For whatever was written in former days was written for our instruction, that through endurance and through the encouragement of the Scriptures we might have hope. Romans 15:4
Colonial Williamsburg, one of my all time favorite places, holds a special place in my heart. Regardless of the season, I enjoy it. I’ve been asked if it’s like a museum. No, I wouldn’t really call Colonial Williamsburg a museum. It’s more like a living re-creation of one of the most important and dynamic eras of our nation’s history. This very popular Virginia attraction covers over three hundred acres and includes houses, shops, and other public buildings that have been lovingly reconstructed on their original foundations. The historical area also includes eighty-eight original structures dating from 1699 to 1780. The idea behind this restoration isn’t just to preserve buildings and artifacts, it’s an attempt to capture the atmosphere, flavor (peanut soup is a personal favorite) and ideals of this vital era.
Visitors can choose between guided or self-guided tours, meeting people in authentic eighteenth-century garb and viewing buildings like the courthouse, jail, capitol building, governor’s palace and individual colonial homes. Along the way, you might have a chance encounter with famous patriots like Patrick Henry. It’s so easy to get caught up in the lives and routines of colonial people, shopkeepers and want to stay! (As I write this I realize I really need to get back. It’s been too long since I’ve been to Williamsburg.)

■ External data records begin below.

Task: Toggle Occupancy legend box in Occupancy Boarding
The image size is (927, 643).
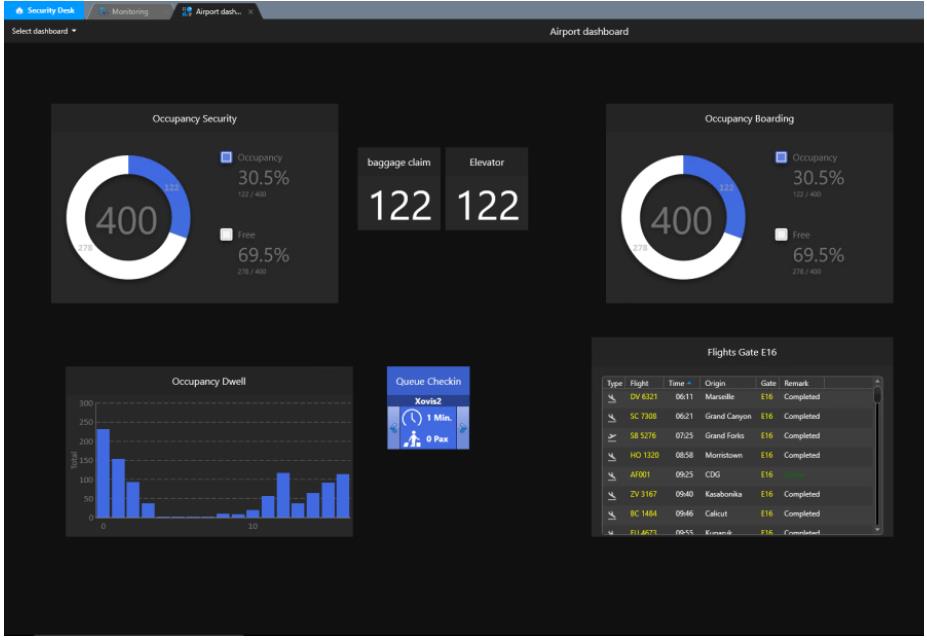Action: click(x=782, y=157)
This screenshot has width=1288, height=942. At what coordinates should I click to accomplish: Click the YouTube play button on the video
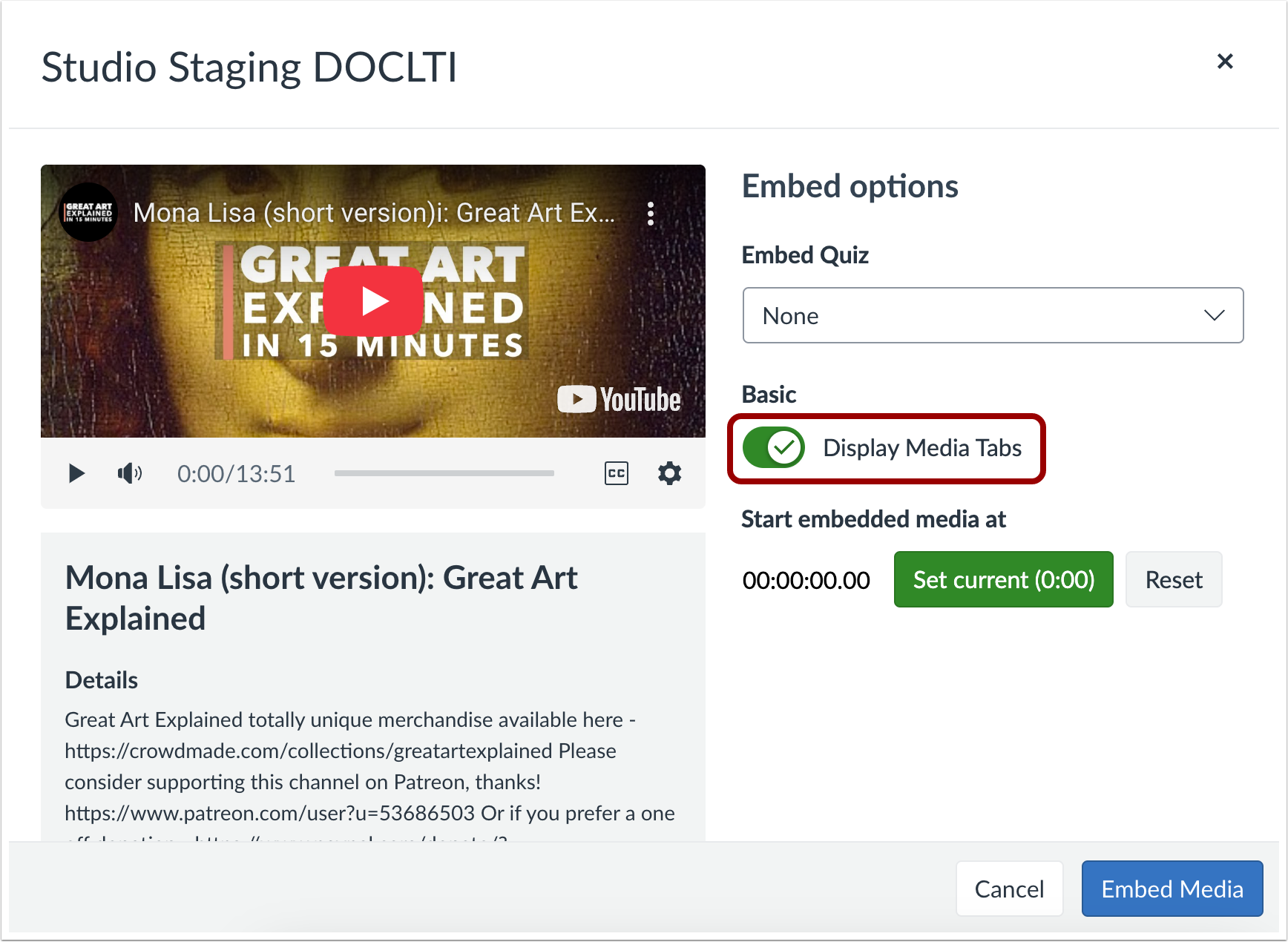coord(372,300)
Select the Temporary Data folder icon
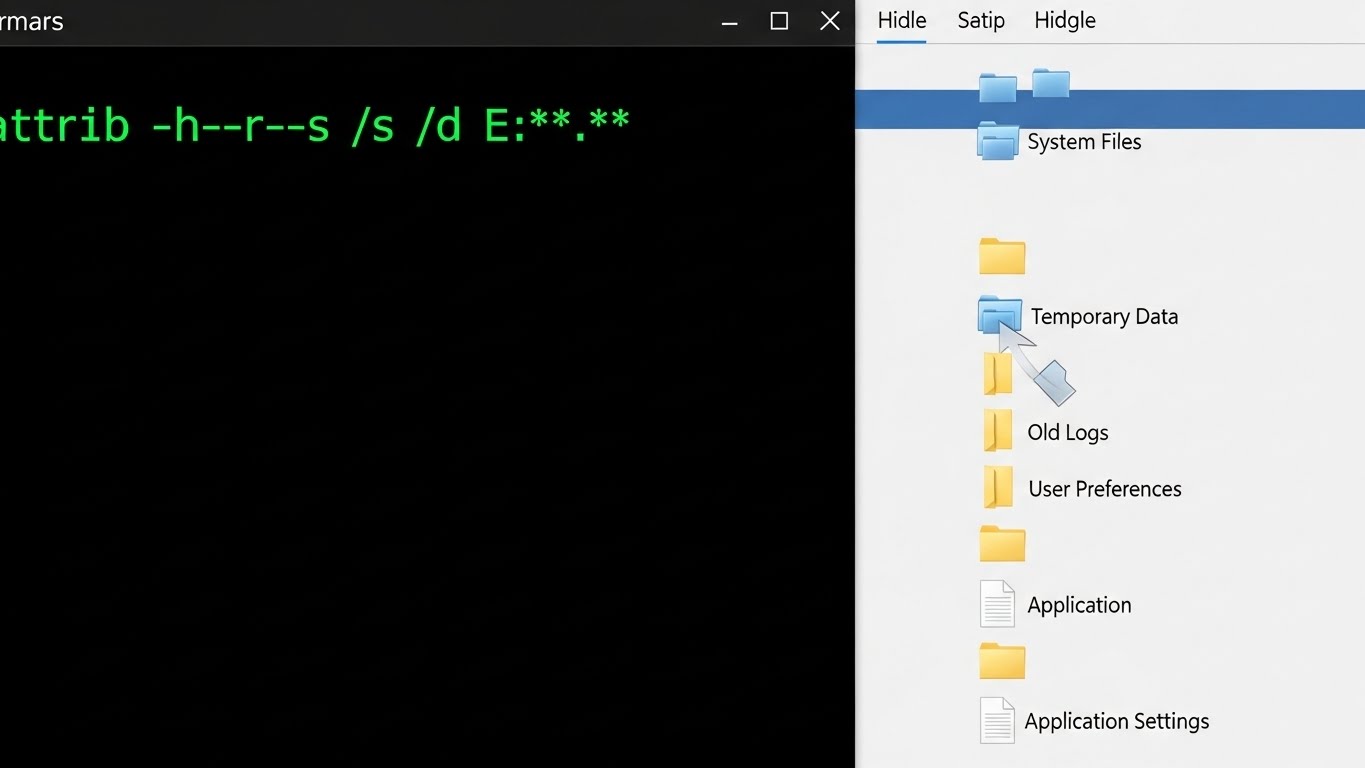 (x=999, y=315)
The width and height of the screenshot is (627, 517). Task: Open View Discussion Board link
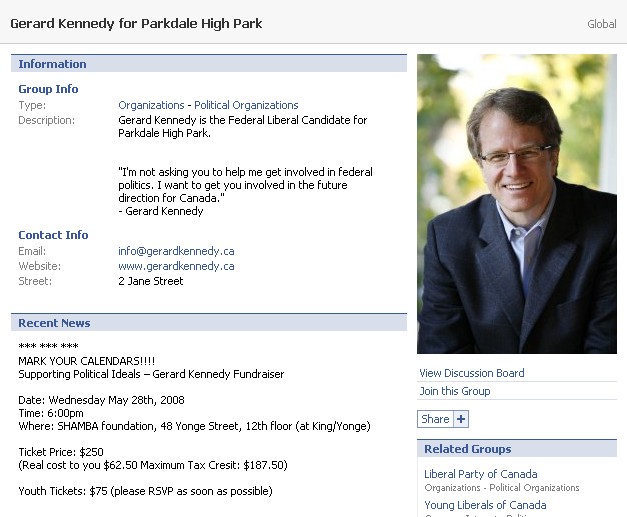[x=471, y=373]
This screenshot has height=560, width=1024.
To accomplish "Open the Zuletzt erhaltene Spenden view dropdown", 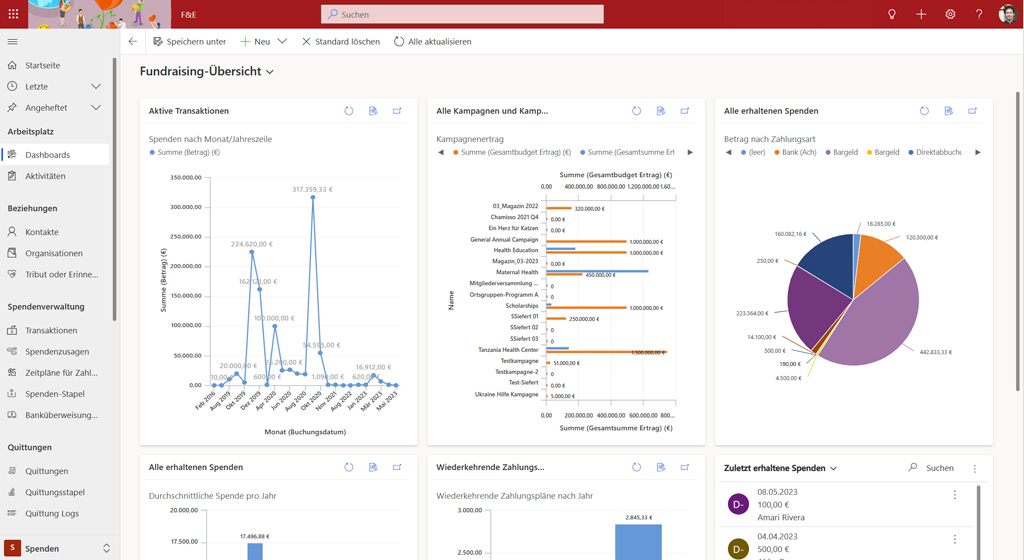I will point(833,468).
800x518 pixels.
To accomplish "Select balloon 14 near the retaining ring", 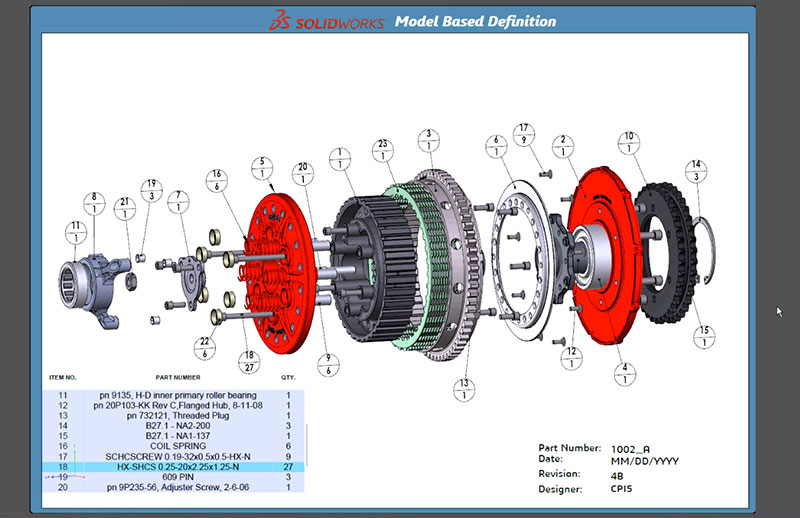I will pyautogui.click(x=695, y=171).
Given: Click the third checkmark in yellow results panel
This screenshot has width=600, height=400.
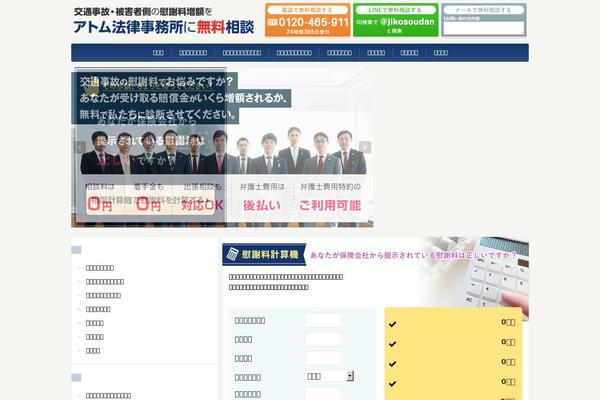Looking at the screenshot, I should [x=392, y=364].
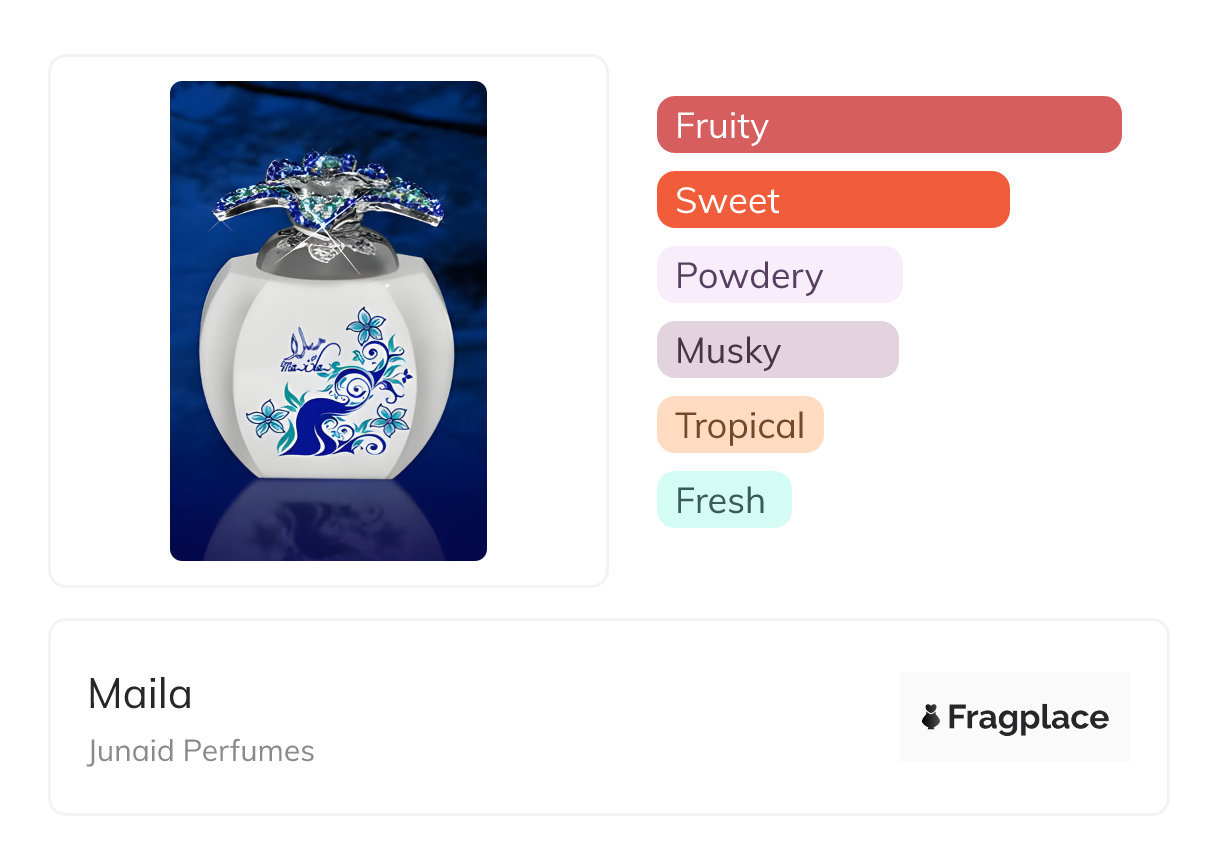Pick the Fresh accord tag
Image resolution: width=1218 pixels, height=864 pixels.
[x=724, y=500]
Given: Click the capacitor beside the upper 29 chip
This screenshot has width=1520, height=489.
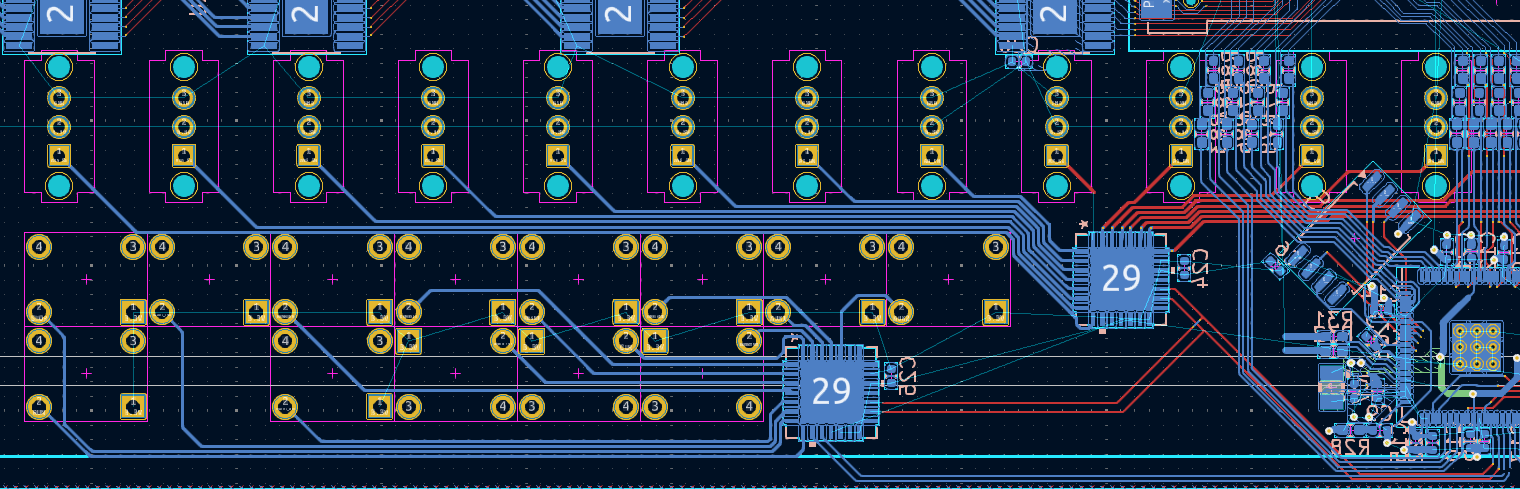Looking at the screenshot, I should point(1185,267).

In the same way, the Bible contains a great deal of history, but is so much more than a history book. In fact, it’s alive! The New Testament tells us that “the word of God is alive and active…” Somehow, though the sixty-six books of the Bible were written through divine inspiration thousands of years ago by different people living in different eras, they all come together as a living, breathing whole.
Just like in Colonial Williamsburg, readers can wander the streets, alleys and pathways of Scripture, pause in courtyards, peer into windows, walk into different rooms and find real people interacting with a real God. And everything you see, hear, and touch will have some application for your life now in the twenty-first century.
A walk through Williamsburg is delightful, interesting and will inspire anyone who visits. A walk of faith through the Bible may turn your whole life upside down with insights that reach into eternity and this very moment of your life.